_SET TASKS_:
1. In the post about the DORA reading test, rewrite the portion that begins at "2. It's nonfiction" and ends after "background in it.", substituting "informational text" for "nonfiction".
2. In the post about the DORA reading test, what does DORA not allow students to do while they answer the question?
3. Continue the post about the DORA reading test from the point at which it ends.

_EXCERPTED PASSAGE_:

BEGIN

Long answer: Just on the test.... My experience, with my daughters (younger than yours but it probably still applies) is that they maxed out word recognition the very first time at age 4.5, but scored less than 2nd grade in comprehension! A few things to consider:

 

1. DORA does not let them see the passage while answering the question. If they aren't used to this -- particularly if they tend to go back after looking at the question to scan the text (which is actually a good strategy in other situations) -- it can be about memory. I think just reminding them — they won't see the passage again before taking the text — makes a difference.

 

2. It's nonfiction and the topics have to do with things they are likely to have touched by a particular age in public school -- so the questions/scoring are keyed as if they already knew the topic. So for instance, even t hough my daughter reads fiction to maybe 8th grade level regularly, this year she got a 5.5 in comprehension -- we just haven't covered the late middle school/ high school content stuff in enough detail for her to have background in it.

END

_AVAILABLE DATA_:
BEGIN

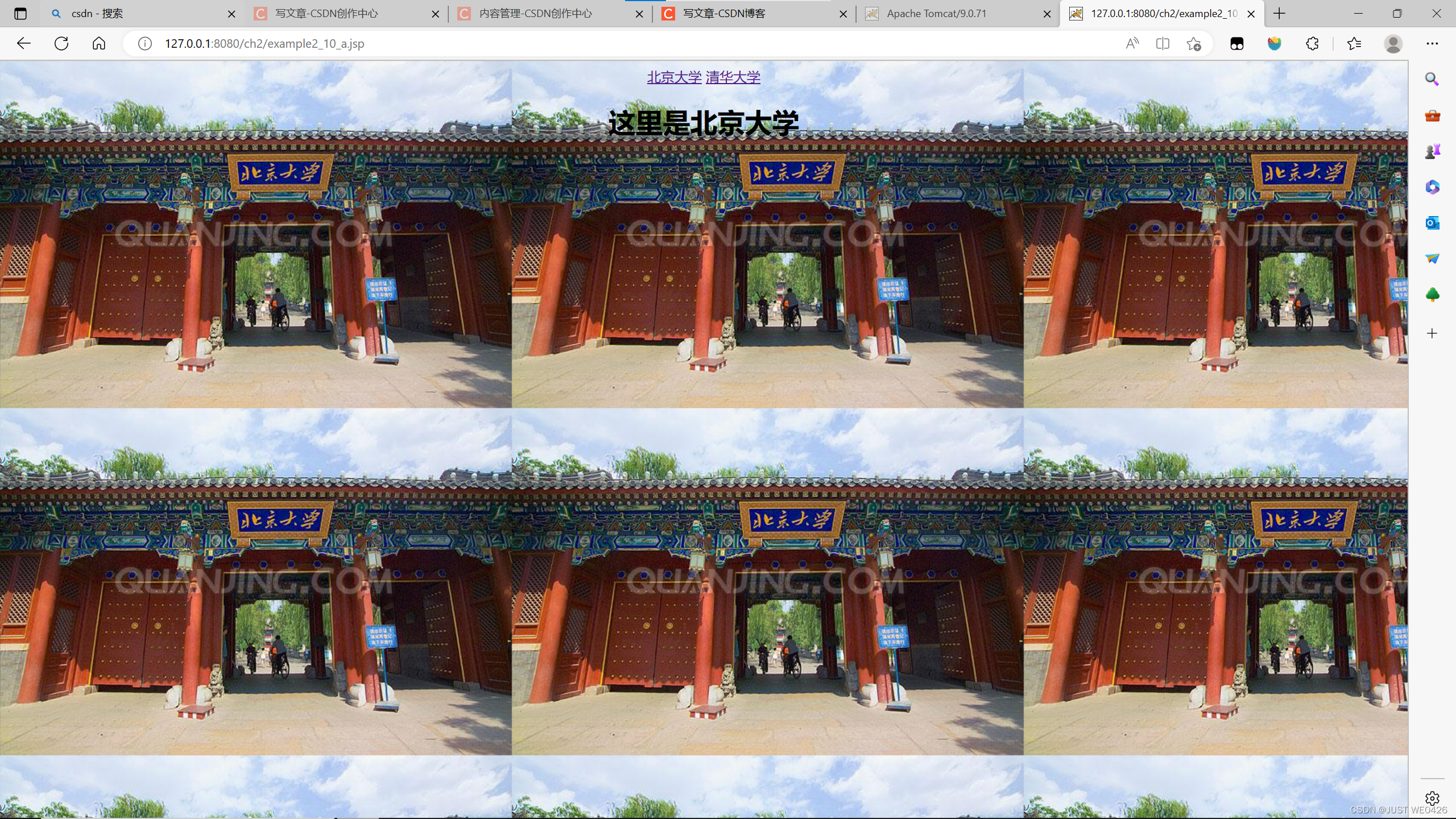This screenshot has height=819, width=1456.
Task: Open Outlook from the sidebar
Action: coord(1432,223)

END

_ANSWER SET_:
1.
2. It's informational text and the topics have to do with things they are likely to have touched by a particular age in public school -- so the questions/scoring are keyed as if they already knew the topic. So for instance, even t hough my daughter reads fiction to maybe 8th grade level regularly, this year she got a 5.5 in comprehension -- we just haven't covered the late middle school/ high school content stuff in enough detail for her to have background in it.

2. It does not let them see the passage.

3.
 

I did evan moore daily comprehension and it does help (particularly giving them alternative strategies for reading comprehension) BUT I feel like DORA's use of nonfiction tends to create a weird ceiling/floor for kids who would normally read at a higher level. Totally as a rough guesstimate, they can probably score about +3 years above their CONTENT level if their actual skill is good, or about  -3 years below their CONTENT level if their actual skill is poor, but the further they get above their content level the harder the content is relative to their reading comprehension because background/context for the subject is assumed (hope that made sense).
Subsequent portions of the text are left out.